An Afghan police spokesman has confirmed they believed the Taliban were behind the attack. However, a spokesman for the extremists told Reuters the group was aware of the case, but that they were not involved in what they deemed to be a family matter.
“They (Taliban) first torture us (women) and then discard our bodies to show as a specimen of punishment. Sometimes our bodies are fed to dogs,” Khatera told News 18.
“I was lucky that I survived it. One has to live in Afghanistan under the Taliban to even imagine what hell has befallen on the women, children and minorities there,” she added.
Recalling the brutal incident, Khatera, who has five kids back in Ghazni but has been living in Delhi with her husband and toddler since November, said she was able to move to Kabul and then India for treatment because she had the finances for it.
“This fortune is not available for all. Women and anyone who disobeys the Taliban die in the streets,” she said.
“The Taliban don’t allow women to visit male doctors, and at the same time, don’t let women study and work. So, then what is left for a woman? Left to die? Even if you think we are just reproductive machines, there is no common sense but pure hate,” Khatera continued.
“How does a woman deliver her child according to the dictum of these men with guns without medical care,” she asked, holding her child. “It’s tough for the world to imagine what we built in the past 20 years. We built dreams. Now they are gone. It’s all over for us.”
Khatera said women who work with the government or police were “being hunted and threatened” even before the Taliban had taken over the country — and it has only gotten worse.
“Now, the concern has gone beyond letting women work. At this point, I am scared if they would leave these women alive. They don’t just kill women. They make animals feed on their bodies. They are a blot on Islam,” the mother said.
“Our women and the youth had come a long way in these 20 years to reach somewhere — to find a stable livelihood, to get proper education. Women were filling up universities. It was a beautiful sight to see girls going to schools,” she continued.
“All went down the drain in just a week. I even heard from my relatives that families have begun burning the educational certificates of girls to protect them from the Taliban.”
The Taliban claim they are more moderate now than they were while in power decades ago and said they have relaxed their stance on women’s rights — though they have signaled their intention to deny girls’ education past age 12, to ban women from employment and reinstate the law requiring women to be accompanied by a male relative.

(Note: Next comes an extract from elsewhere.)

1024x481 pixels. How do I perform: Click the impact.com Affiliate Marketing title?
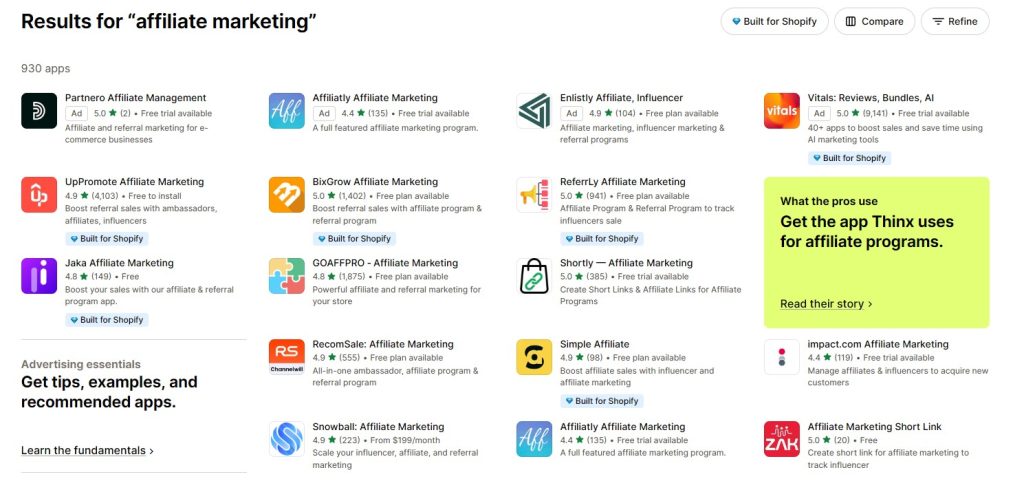point(878,344)
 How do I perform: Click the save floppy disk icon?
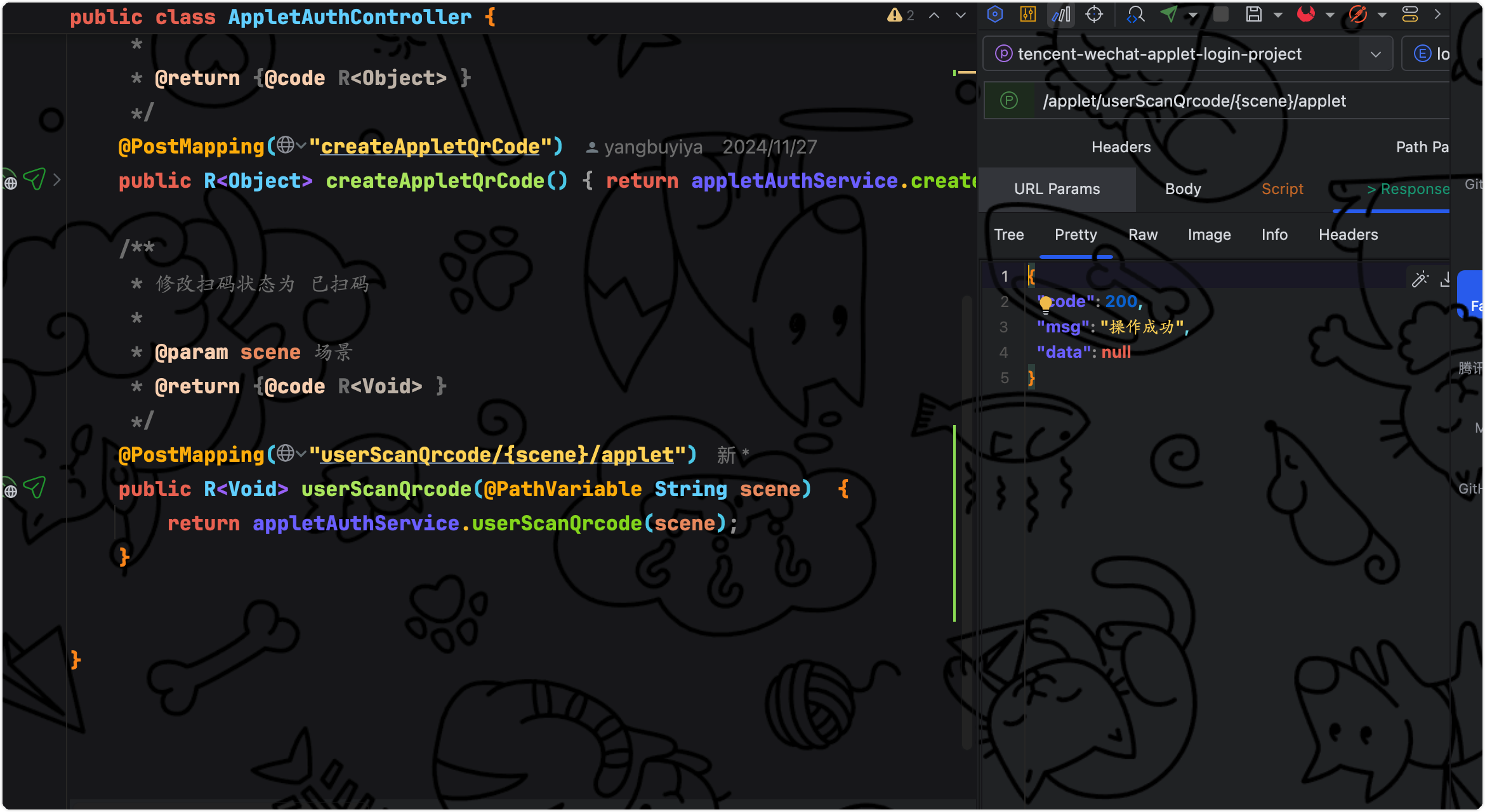point(1253,14)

The insurgents have also claimed the group does not seek violence.
“Not a single person who has survived the Taliban would believe this in any way. Besides, Afghanistan is not just Kabul. The rural parts will be destroyed. The scale of ‘zulm’ (oppression) and cruelty that will descend on women, you will never even be able to imagine,” Khatera said.
“Our health care, our voices, our organizations won’t exist anymore because women won’t be allowed to work or be outside of their homes. What about those who don’t have a man in the house? Who will feed them? Those born in the early 2000s have only heard of the Taliban from their families. Now, they will face them again. It’s hellish,” she said.
Khatera also expressed fears her father will go after her children.
“Both my husband and I are not there with our children. They are at home with relatives. But my father will soon land there and may harm my children either physically or may induct them into the Taliban, encouraging them to take up arms and ruin their lives,” she said.